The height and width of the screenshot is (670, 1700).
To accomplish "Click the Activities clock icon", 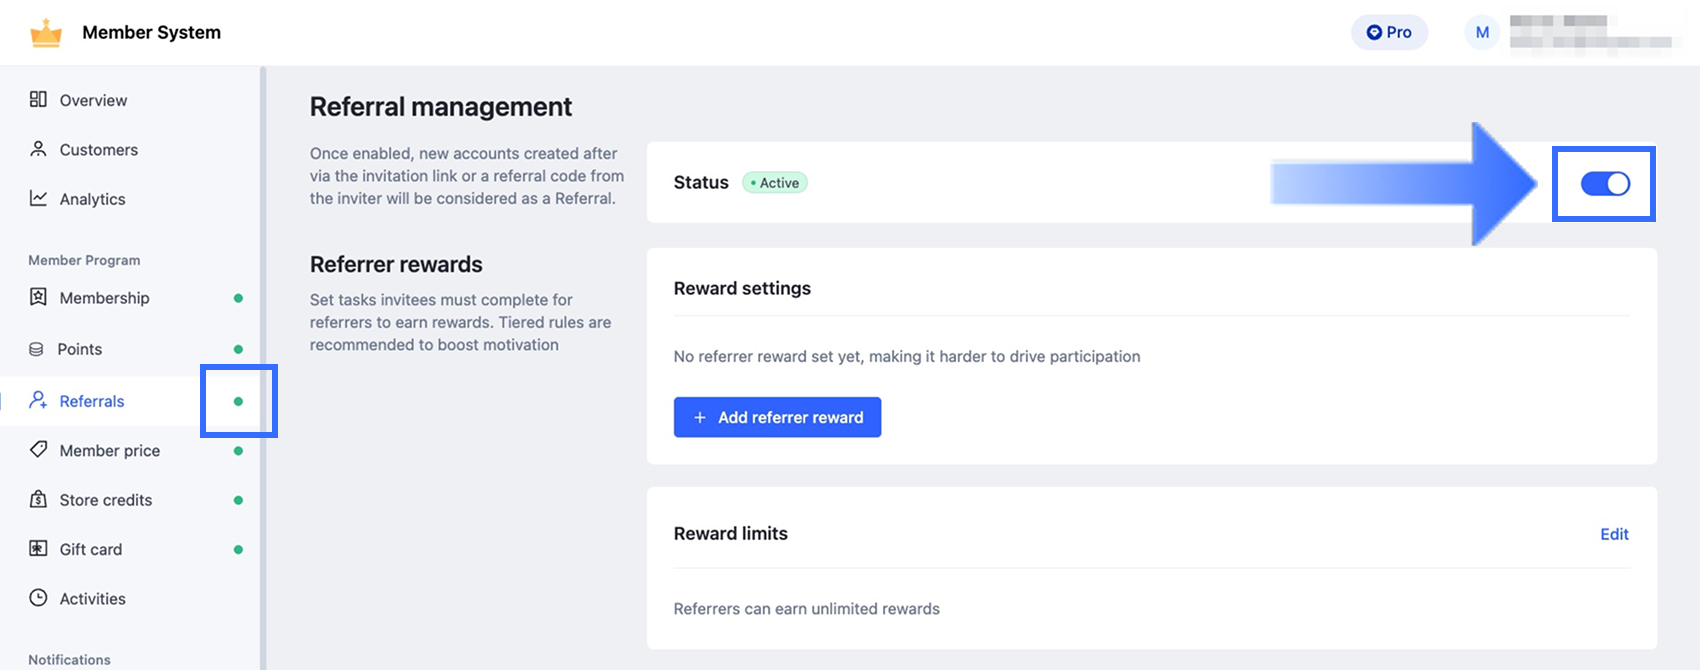I will (x=38, y=598).
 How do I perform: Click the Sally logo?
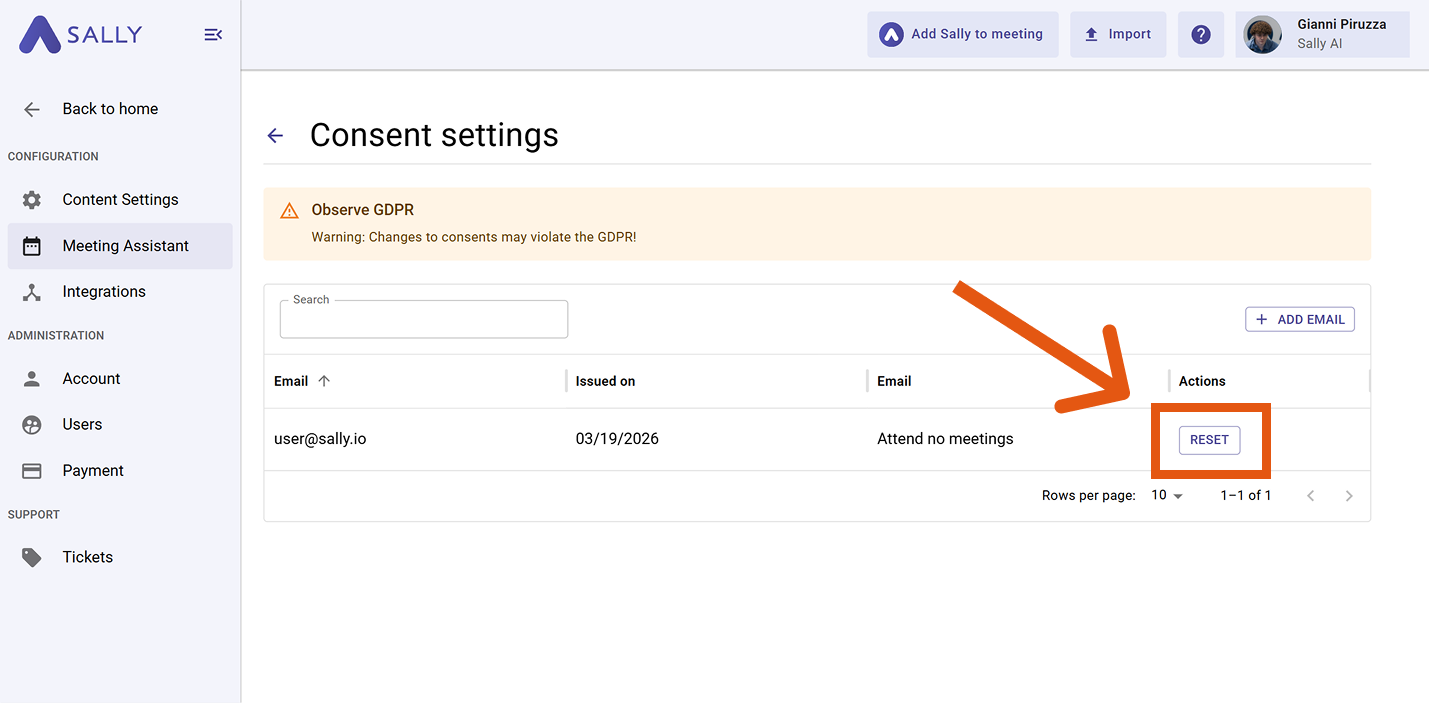(81, 35)
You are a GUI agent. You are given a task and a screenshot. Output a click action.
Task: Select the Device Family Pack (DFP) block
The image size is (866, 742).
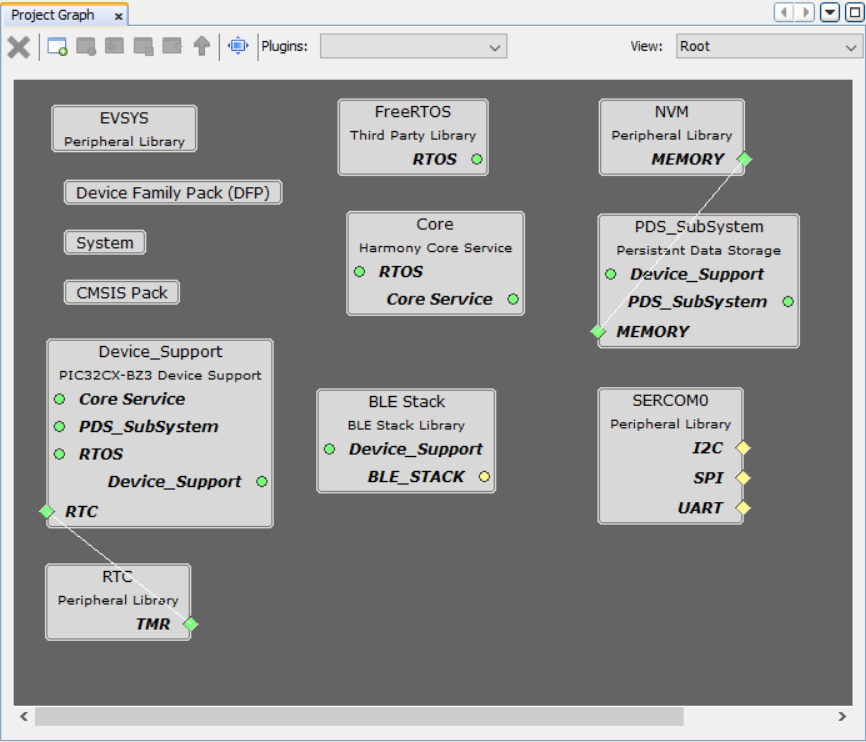coord(173,193)
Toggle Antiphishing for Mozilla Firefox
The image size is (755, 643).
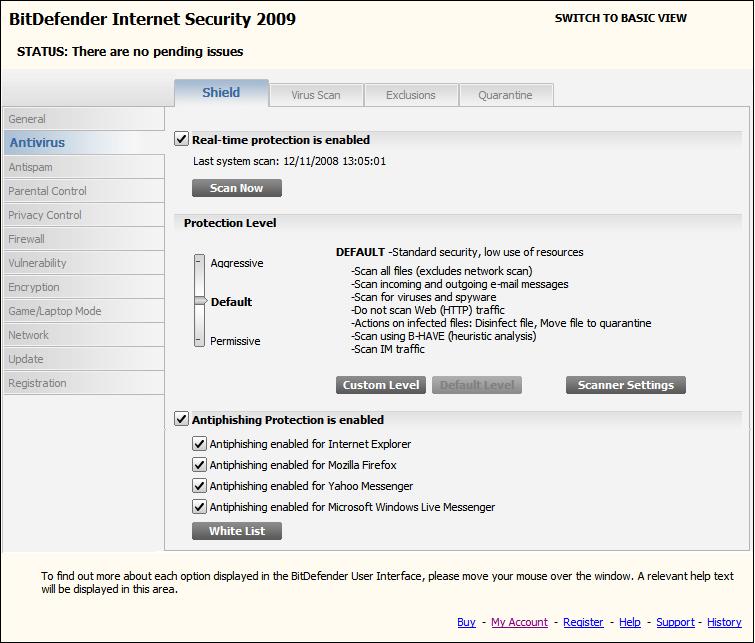click(199, 465)
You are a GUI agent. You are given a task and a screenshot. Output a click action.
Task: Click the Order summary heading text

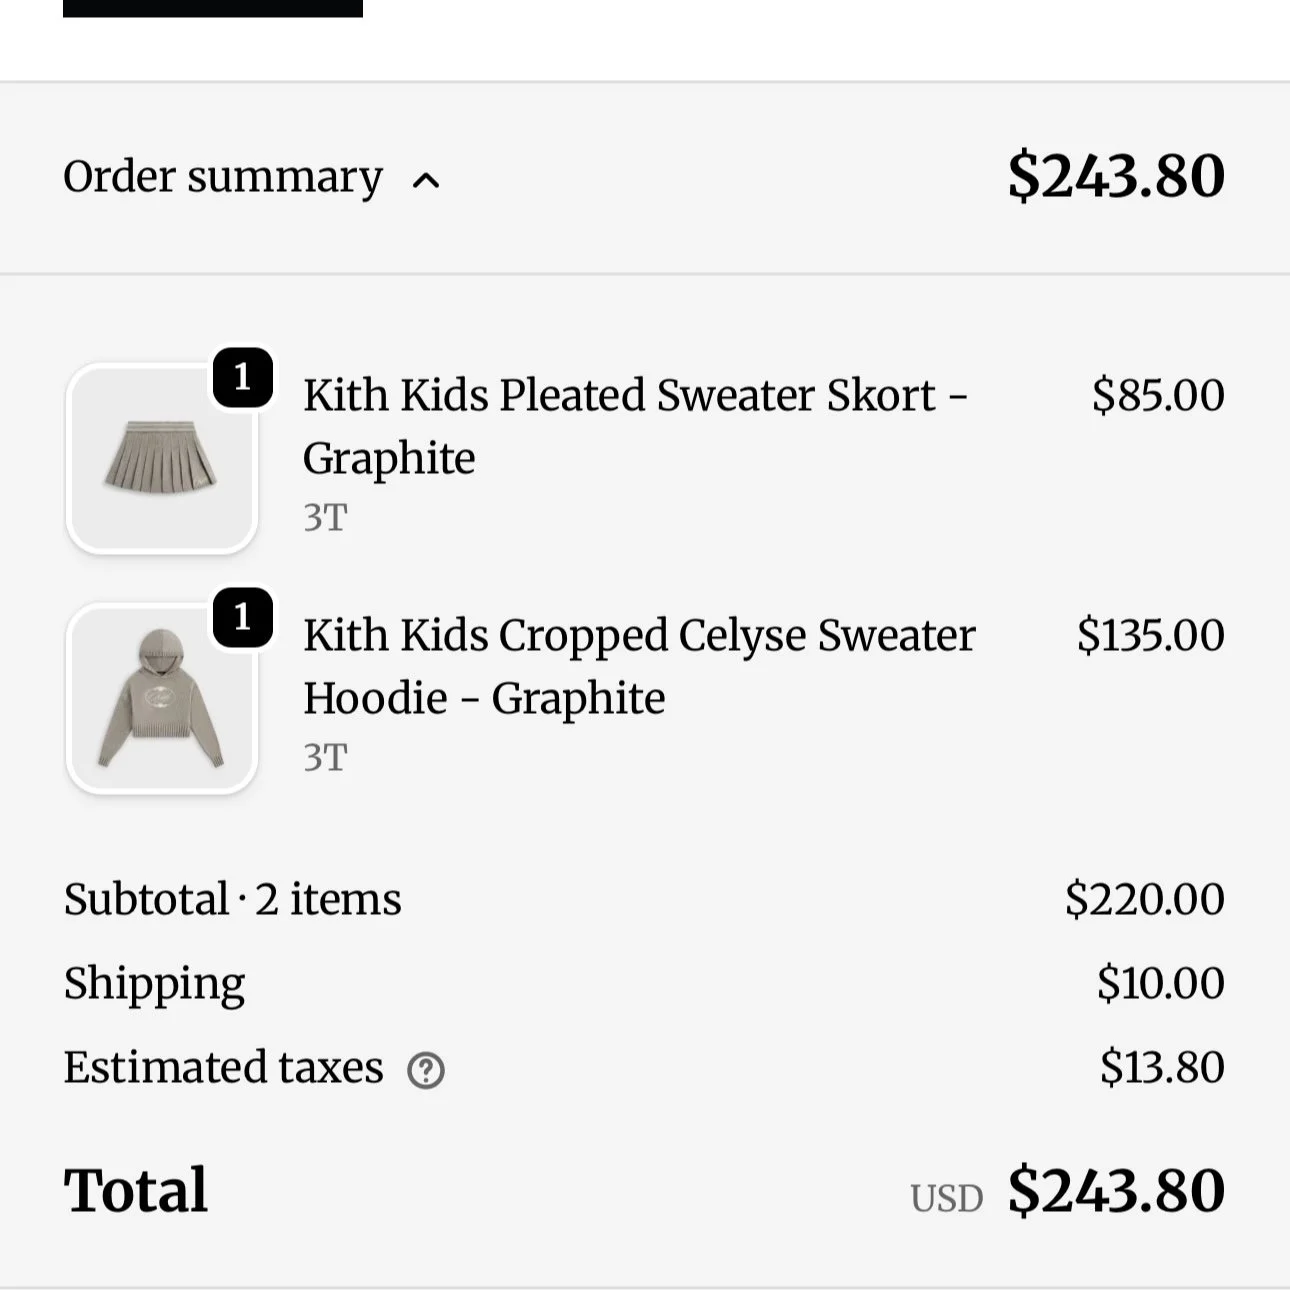223,177
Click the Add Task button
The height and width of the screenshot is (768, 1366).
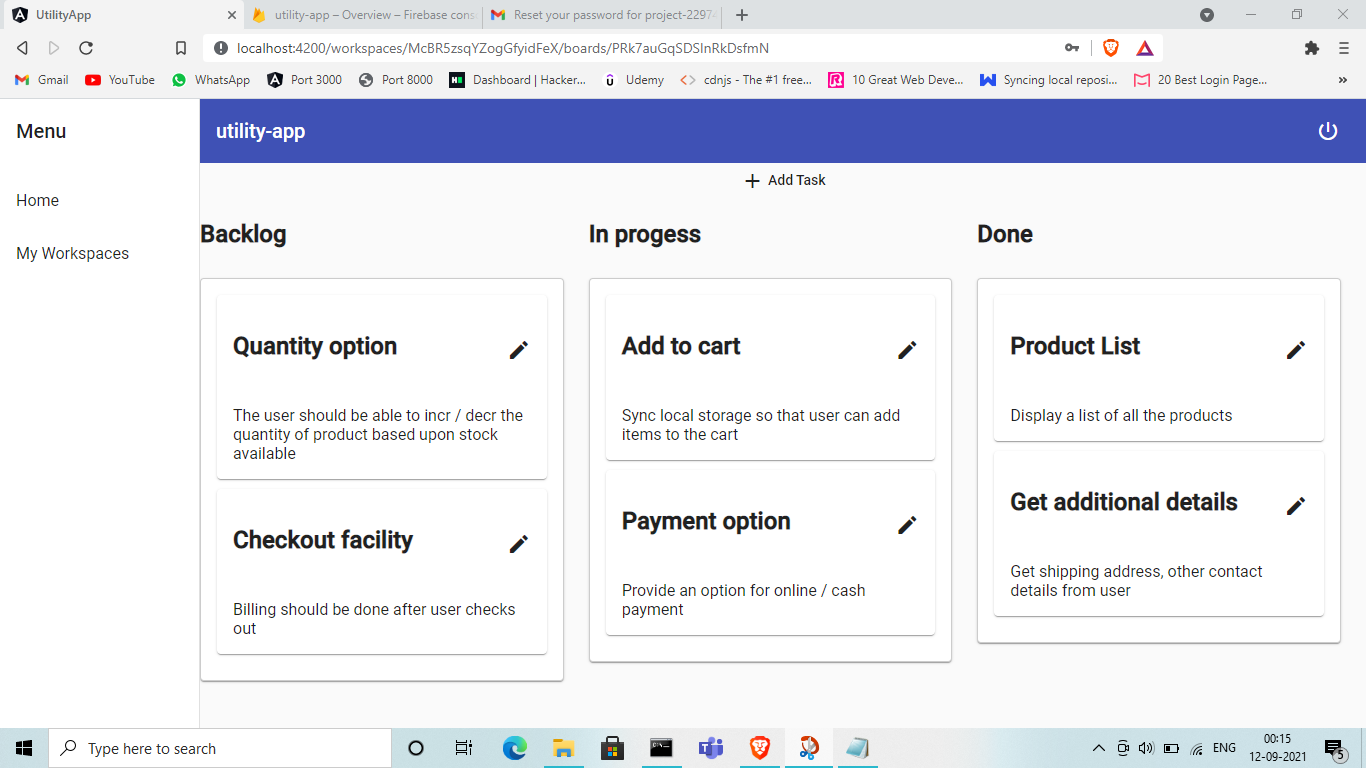pyautogui.click(x=785, y=180)
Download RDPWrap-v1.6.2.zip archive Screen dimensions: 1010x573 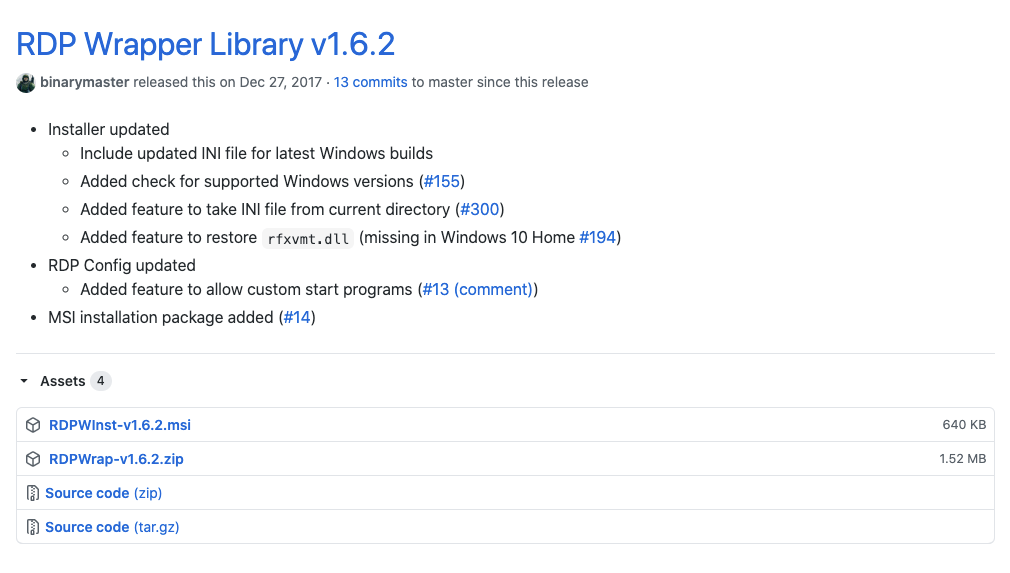[x=116, y=459]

**WHAT YOU WILL DO:**
From the records above, write out exactly the lines that begin at the line with "The image size is (755, 643)." and end at the line with "Click the Add Task button". Pictures must not appear in the output.

**RESPONSE TO THE EXERCISE:**
The image size is (755, 643).
click(199, 465)
You are a GUI agent. You are given a task and a screenshot. Output a click action.
Task: Click the Order summary heading text

223,177
Click the Add Task button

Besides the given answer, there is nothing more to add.